** Exercise objective **
Decide whether each statement below agrees with the article on training as an anxiety coach. Answer yes or no for each, and quote the words from the article that decide it.
1. Some areas have waiting lists of 18 months for children's mental health services.
2. Workplace anxiety among adults is declining.
3. Schools report that up to 60% of persistent absence is anxiety-related.

** Exercise text **
....................

5 Reasons to Train as an Anxiety Coach in 2026 (That Nobody Tells You)
You're considering a career change. Or adding a skill to your existing role. Or finally doing something that feels meaningful instead of just paying bills.
You've heard about anxiety coaching. It sounds interesting. But you're wondering: is this actually viable? Can you make a living from it? Will you be any good at it? Is it worth the investment?
Here's what nobody tells you about training as an anxiety coach in 2026. Not the glossy marketing version. The real version.
Spoiler: if you've been thinking about this for a while, there's probably a reason. Find out what training actually involves, but first, here's what the career actually looks like.
Reason 1: The Demand Isn't Just Growing - It's Exploding
Let's start with the uncomfortable truth that makes this career possible: anxiety is everywhere.
Not the mild worry-about-an-exam kind. The can't-leave-the-house, can't-sleep, can't-function kind. The kind that's destroying childhoods and derailing careers and fracturing families.
NHS waiting lists for children's mental health services are now routinely 6-12 months. Some areas are 18 months. Schools are reporting that up to 60% of persistent absence is anxiety-related. Parents are being fined and prosecutedwhilst waiting for help that isn't coming.
Adults aren't faring better. Workplace anxiety is at record levels. GP surgeries are overwhelmed with people experiencing panic attacks, insomnia, and stress-related illness. The system is buckling.

....................

[Dataset records]
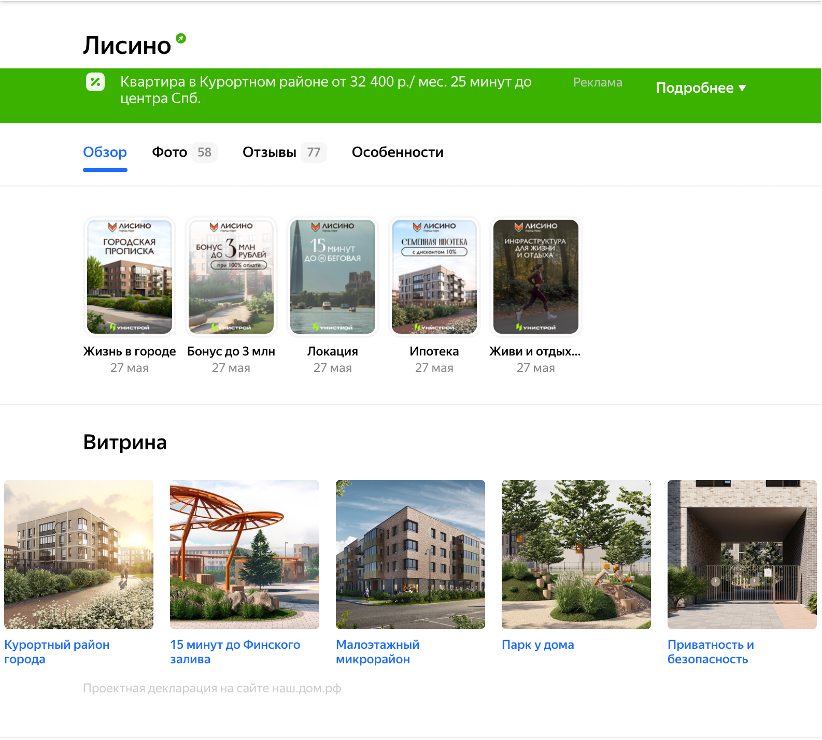Click the Парк у дома showcase image

(x=576, y=554)
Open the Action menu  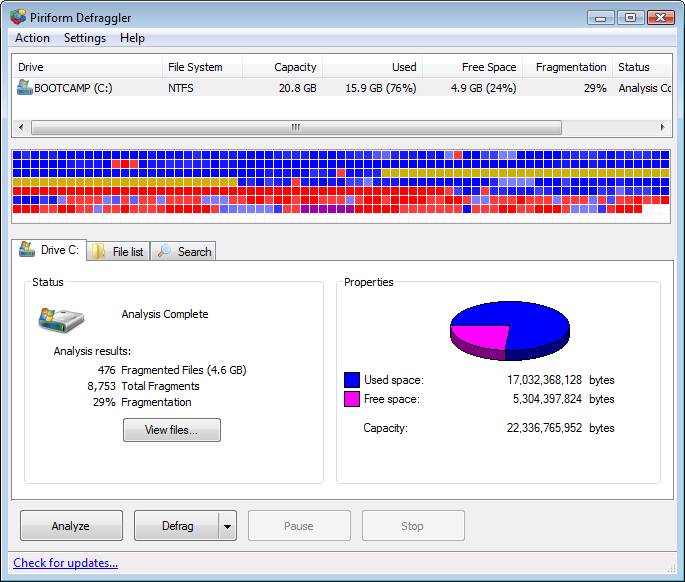[x=32, y=38]
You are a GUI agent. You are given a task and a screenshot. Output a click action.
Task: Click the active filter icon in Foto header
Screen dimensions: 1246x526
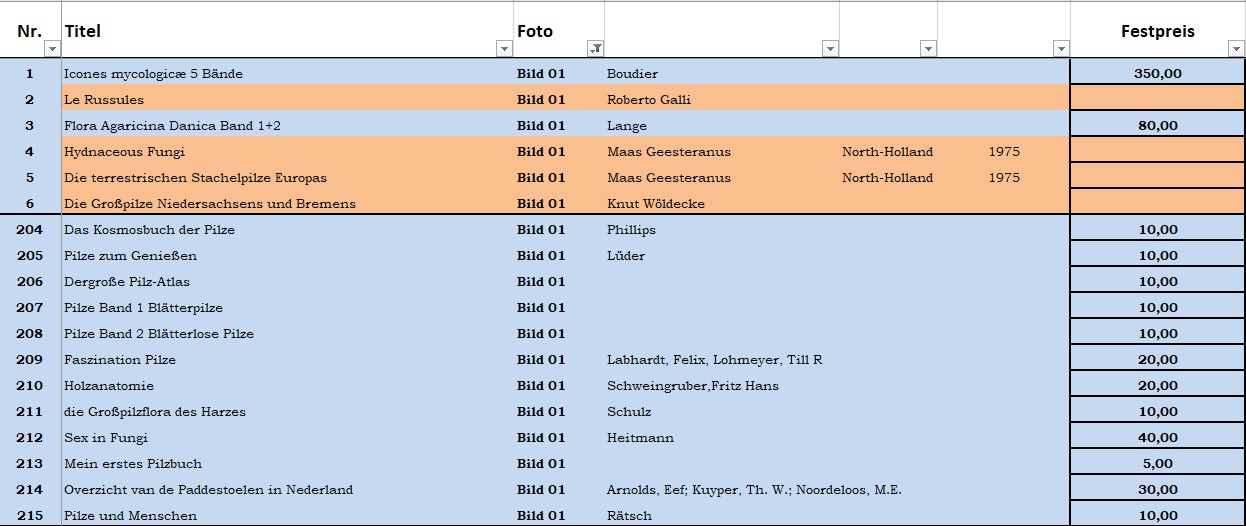pos(595,49)
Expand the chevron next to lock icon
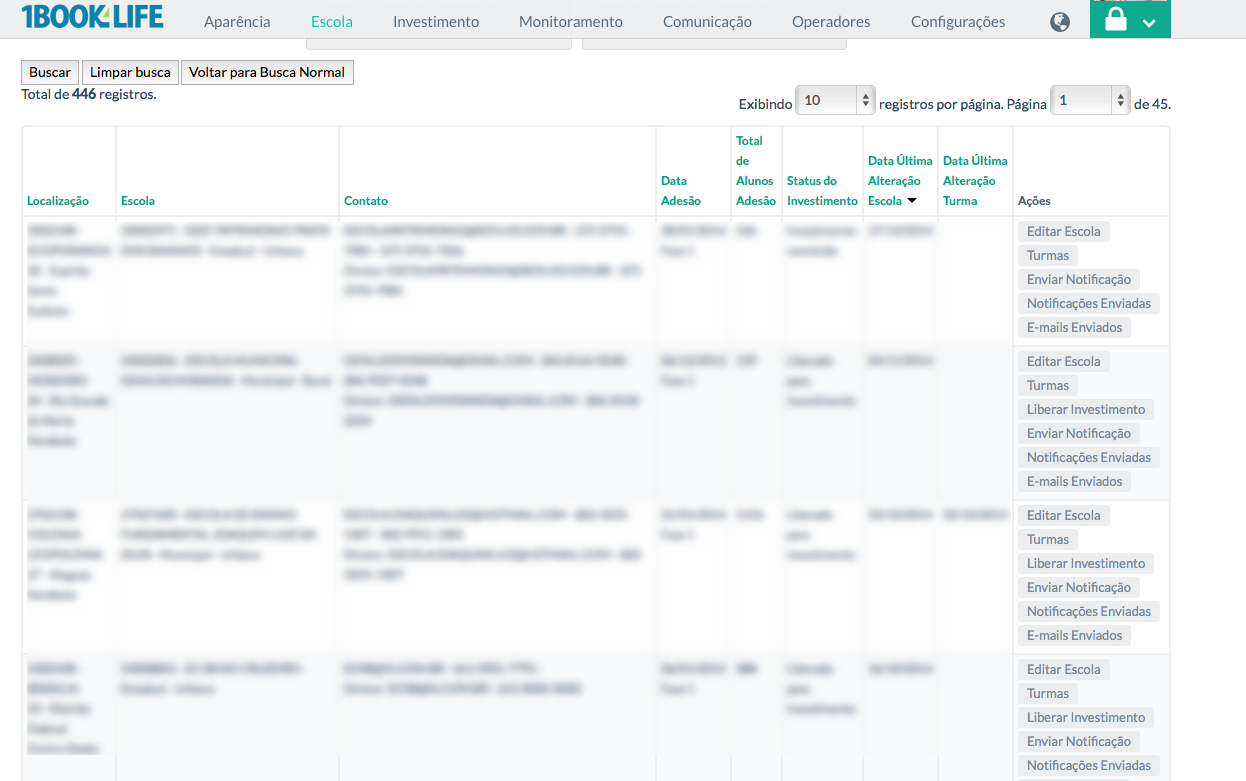The width and height of the screenshot is (1246, 781). coord(1149,24)
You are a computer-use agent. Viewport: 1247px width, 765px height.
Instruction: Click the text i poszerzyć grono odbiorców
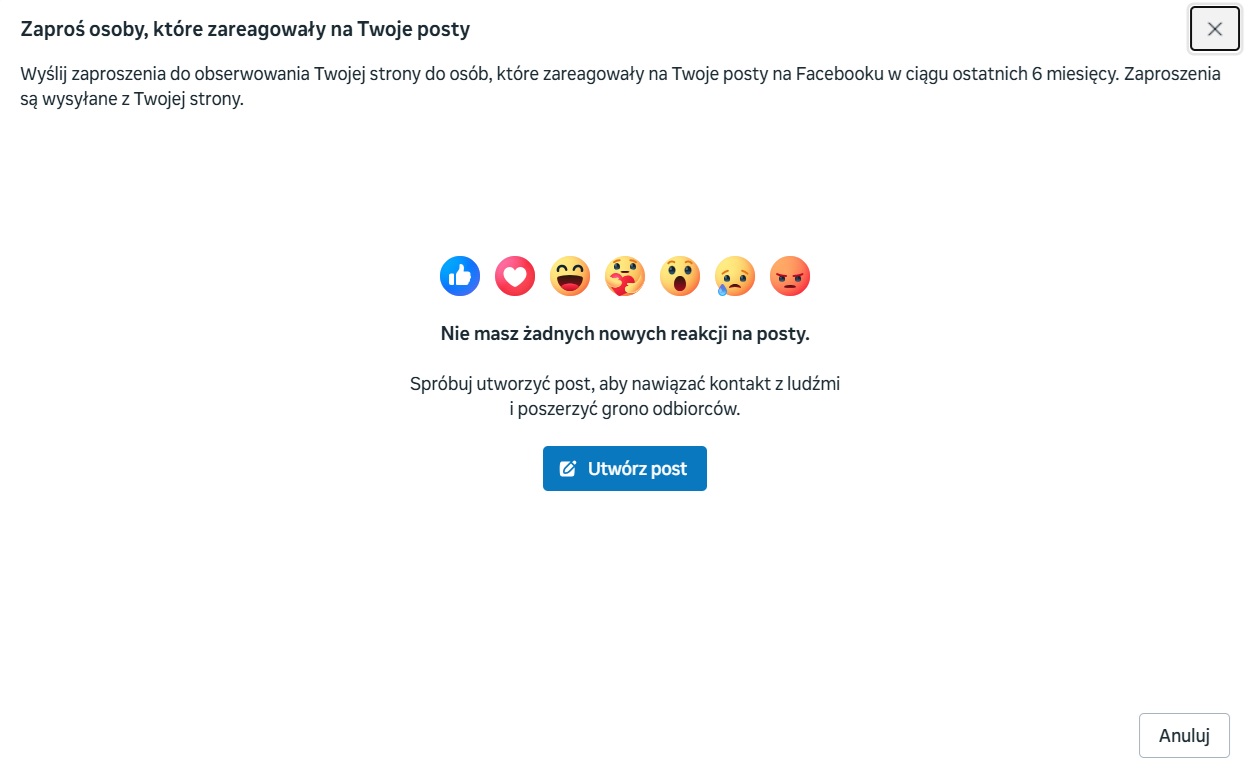625,409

....................

** Answer space **
1. Yes: "Some areas are 18 months."
2. No: "Workplace anxiety is at record levels."
3. Yes: "Schools are reporting that up to 60% of persistent absence is anxiety-related."